RASC News Agency: On Tuesday, May 13, 226 Afghanistani families totaling 1,269 individuals were forcibly repatriated to Afghanistan via the Spin Boldak border crossing, further amplifying the intensifying crisis of unplanned, unsupported returns in the country. Among the returnees were 51 former detainees who had completed prison sentences in Pakistan and were subsequently deported without due legal process, reintegration planning, or humanitarian oversight a move that raises serious questions about international human rights violations and the complicity of the Taliban regime in abandoning its citizens. This influx, like many before it, unfolded under grim and degrading circumstances. The returnees many of them women, children, and elderly entered Kandahar with no possessions, no shelter, and no guarantees for survival. Their faces told stories of hunger, despair, and fear, while their futures appeared utterly uncertain in a homeland devastated by economic collapse and governed by a regime that has shown little capacity or will to address even the most basic human needs.
Women clutching malnourished infants, elderly men dragging worn-out belongings, and children with sunken eyes and torn sandals trudged into a country that offers them no roadmap, no assistance, and no protection. The absence of any formal government reception, resettlement program, or social services has left these families abandoned in the face of a worsening humanitarian storm. The return comes amid Afghanistan’s spiraling crises: a shattered economy, record-high unemployment, widespread food insecurity, and the near-total evaporation of international aid. Under Taliban rule, institutions once responsible for managing displacement and migration have been gutted, silenced, or replaced by ideologically driven functionaries with neither experience nor accountability. The result is a governance vacuum in which the most vulnerable especially forcibly returned migrants are left to suffer in silence.
Data released by the Kandahar Directorate for Refugees indicates that since the beginning of April, more than 8,000 Afghanistani families have been expelled from Pakistan, many of them under coercive conditions and in direct violation of international conventions on the treatment of refugees and asylum seekers. These mass deportations, often carried out with little warning or coordination, have placed immense pressure on already overstretched communities in Afghanistan’s southern provinces.
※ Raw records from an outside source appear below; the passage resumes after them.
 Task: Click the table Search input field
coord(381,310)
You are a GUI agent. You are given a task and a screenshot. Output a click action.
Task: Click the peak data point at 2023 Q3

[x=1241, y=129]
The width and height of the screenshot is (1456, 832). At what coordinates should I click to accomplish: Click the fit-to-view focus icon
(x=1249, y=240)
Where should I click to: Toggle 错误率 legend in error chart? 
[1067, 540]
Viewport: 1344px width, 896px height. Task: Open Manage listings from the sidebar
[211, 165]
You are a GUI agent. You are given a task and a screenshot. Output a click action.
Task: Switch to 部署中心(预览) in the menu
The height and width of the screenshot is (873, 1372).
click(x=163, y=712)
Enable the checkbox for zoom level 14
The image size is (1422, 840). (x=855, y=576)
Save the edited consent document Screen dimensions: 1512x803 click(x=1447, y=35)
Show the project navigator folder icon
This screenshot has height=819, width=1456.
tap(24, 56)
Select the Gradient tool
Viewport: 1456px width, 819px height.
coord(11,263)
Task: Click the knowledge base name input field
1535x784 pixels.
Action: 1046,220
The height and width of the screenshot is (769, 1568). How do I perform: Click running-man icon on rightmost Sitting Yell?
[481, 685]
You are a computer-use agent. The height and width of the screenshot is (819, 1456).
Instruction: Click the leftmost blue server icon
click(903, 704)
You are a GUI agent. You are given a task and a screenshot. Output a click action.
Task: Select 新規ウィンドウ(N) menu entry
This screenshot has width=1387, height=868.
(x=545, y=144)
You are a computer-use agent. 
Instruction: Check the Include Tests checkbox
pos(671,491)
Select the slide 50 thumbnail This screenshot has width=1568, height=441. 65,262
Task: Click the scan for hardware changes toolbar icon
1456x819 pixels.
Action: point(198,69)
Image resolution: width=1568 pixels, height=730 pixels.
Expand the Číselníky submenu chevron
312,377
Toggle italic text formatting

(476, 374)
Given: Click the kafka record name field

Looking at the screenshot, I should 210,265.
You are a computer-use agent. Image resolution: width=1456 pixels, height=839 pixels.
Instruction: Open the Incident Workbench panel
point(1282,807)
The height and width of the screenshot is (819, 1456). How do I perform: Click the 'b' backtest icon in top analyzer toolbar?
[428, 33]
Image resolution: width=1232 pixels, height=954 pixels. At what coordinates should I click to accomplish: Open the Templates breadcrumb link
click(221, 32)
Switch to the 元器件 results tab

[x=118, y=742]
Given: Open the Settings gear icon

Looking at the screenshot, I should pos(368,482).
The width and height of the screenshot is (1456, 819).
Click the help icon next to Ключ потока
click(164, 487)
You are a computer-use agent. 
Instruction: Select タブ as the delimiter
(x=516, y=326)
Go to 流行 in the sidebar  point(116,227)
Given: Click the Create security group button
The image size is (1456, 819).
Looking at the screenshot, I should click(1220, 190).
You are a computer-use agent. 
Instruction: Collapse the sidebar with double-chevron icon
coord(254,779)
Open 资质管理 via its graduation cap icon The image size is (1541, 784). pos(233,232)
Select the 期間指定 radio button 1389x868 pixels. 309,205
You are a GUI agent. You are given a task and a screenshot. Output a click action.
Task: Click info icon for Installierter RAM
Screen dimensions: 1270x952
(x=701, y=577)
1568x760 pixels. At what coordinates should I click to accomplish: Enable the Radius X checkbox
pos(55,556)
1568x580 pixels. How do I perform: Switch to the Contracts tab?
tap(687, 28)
Yet the Taliban administration, while eager to project an image of control and legitimacy abroad, has made no visible effort to manage the fallout from this humanitarian influx. No temporary housing, food assistance, or medical care has been offered. No coordination with NGOs or UN agencies has been pursued. Instead, returnees are abandoned to makeshift shelters, open fields, or overcrowded informal settlements with no clean water, electricity, or sanitation.
International rights groups and aid agencies have issued urgent calls for intervention, warning that Afghanistan is on the brink of another humanitarian catastrophe one compounded by institutional collapse, political isolation, and the regime’s deliberate suppression of civil society. Without an immediate, coordinated response from the international community, tens of thousands more returnees risk falling into the abyss of starvation, disease, and social exclusion. The deportation of prisoners, in particular, underscores a disturbing new pattern: the criminalization of Afghanistani migrants abroad and the Taliban’s inability or unwillingness to advocate for their rights. These individuals are being returned not as rehabilitated citizens, but as castaways in a state that treats them as liabilities rather than compatriots.
In the shadows of Kandahar, the unfolding scenes are a devastating indictment of both regional hostility and Taliban indifference. The faces of the returnees sunburnt, tear-streaked, and hopeless are a mirror reflecting the brutal convergence of external rejection and internal abandonment. As the world looks away, Afghanistan’s dispossessed return home not to healing, but to a homeland governed by silence, neglect, and growing despair.